Another Kurdish separatist group, the TAK (Kurdistan Freedom Falcons), with unconventional methods of action (suicide attacks, car bombs), intensified their actions and committed several attacks against the Turkish security forces, including December 10 bombing in Istanbul, which left 45 dead (it is worth noting that neither the PKK, nor the TAK target civilians).
In Iraq, Turkey has good relations with the autonomous Kurdistan Regional Government (KRG), which is dominated by the PDK (Kurdistan Democratic Party) that is opposed to the PUK (Patriotic Union of Kurdistan, which supports the PKK). Turkey has set up several military bases to intervene more effectively against the PKK’s bases in the mountains of northern Iraqi Kurdistan (MDZ). More recently, the Turks obtained from the KRG the departure of PKK-linked YBS (a Yazidi militia) from the city of Sinjar (although they still control the region).

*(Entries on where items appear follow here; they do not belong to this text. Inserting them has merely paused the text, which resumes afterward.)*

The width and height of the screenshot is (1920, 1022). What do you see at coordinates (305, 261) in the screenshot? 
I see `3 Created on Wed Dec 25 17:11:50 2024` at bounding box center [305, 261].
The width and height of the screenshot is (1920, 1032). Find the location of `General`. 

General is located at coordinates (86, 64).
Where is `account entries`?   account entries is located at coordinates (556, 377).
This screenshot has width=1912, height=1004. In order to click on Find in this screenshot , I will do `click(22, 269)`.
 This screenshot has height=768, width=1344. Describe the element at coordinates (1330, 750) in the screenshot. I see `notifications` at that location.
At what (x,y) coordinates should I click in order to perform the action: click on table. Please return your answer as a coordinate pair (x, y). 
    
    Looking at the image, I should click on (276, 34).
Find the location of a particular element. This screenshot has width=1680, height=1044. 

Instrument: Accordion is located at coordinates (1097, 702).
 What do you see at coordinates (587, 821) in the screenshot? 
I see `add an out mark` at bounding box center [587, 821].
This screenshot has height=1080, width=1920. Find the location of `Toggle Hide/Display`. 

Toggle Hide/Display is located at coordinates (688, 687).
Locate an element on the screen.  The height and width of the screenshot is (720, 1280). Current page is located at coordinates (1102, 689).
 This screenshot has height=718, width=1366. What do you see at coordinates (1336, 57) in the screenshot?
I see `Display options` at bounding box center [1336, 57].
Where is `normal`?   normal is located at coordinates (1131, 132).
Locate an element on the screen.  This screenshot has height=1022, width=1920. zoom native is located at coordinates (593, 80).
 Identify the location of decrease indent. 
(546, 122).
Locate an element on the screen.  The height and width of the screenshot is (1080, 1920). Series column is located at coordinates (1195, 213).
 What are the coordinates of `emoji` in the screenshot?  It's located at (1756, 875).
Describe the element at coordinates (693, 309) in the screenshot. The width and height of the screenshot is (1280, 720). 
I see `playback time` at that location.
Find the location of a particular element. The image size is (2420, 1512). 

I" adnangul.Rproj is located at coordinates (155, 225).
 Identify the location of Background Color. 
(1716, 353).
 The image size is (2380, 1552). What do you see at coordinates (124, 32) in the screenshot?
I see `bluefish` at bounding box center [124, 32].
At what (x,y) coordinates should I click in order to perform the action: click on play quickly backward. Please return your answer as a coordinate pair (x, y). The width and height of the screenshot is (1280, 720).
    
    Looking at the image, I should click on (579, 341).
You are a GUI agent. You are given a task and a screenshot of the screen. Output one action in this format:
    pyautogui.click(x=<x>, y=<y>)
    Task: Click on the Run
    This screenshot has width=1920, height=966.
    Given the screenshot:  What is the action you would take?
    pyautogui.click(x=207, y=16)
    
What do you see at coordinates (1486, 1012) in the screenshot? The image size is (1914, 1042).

In Syria, the YPG are controlling a large area in northern Syria together with the US-supported Syrian Democratic Forces (SDF), considered by Turkey as an extension of the PKK (which is indeed the case).
The Turks regularly bombard YPG positions along the border. Since the summer of 2016, Turkey has supported a military operation (“Euphrates Shield”) in the Aleppo governorate of Syria, whose objective is to expel “terrorists” from this area.
This has led Turkey not only to attack the Islamic state, but also the SDF present in the region of Manbij, with the aim of preventing the territorial unification of the three Syrian Kurdish cantons, thereby keeping Afrin, which is the most eastwards of the cantons, isolated from the rest of Rojava (Syrian Kurdistan).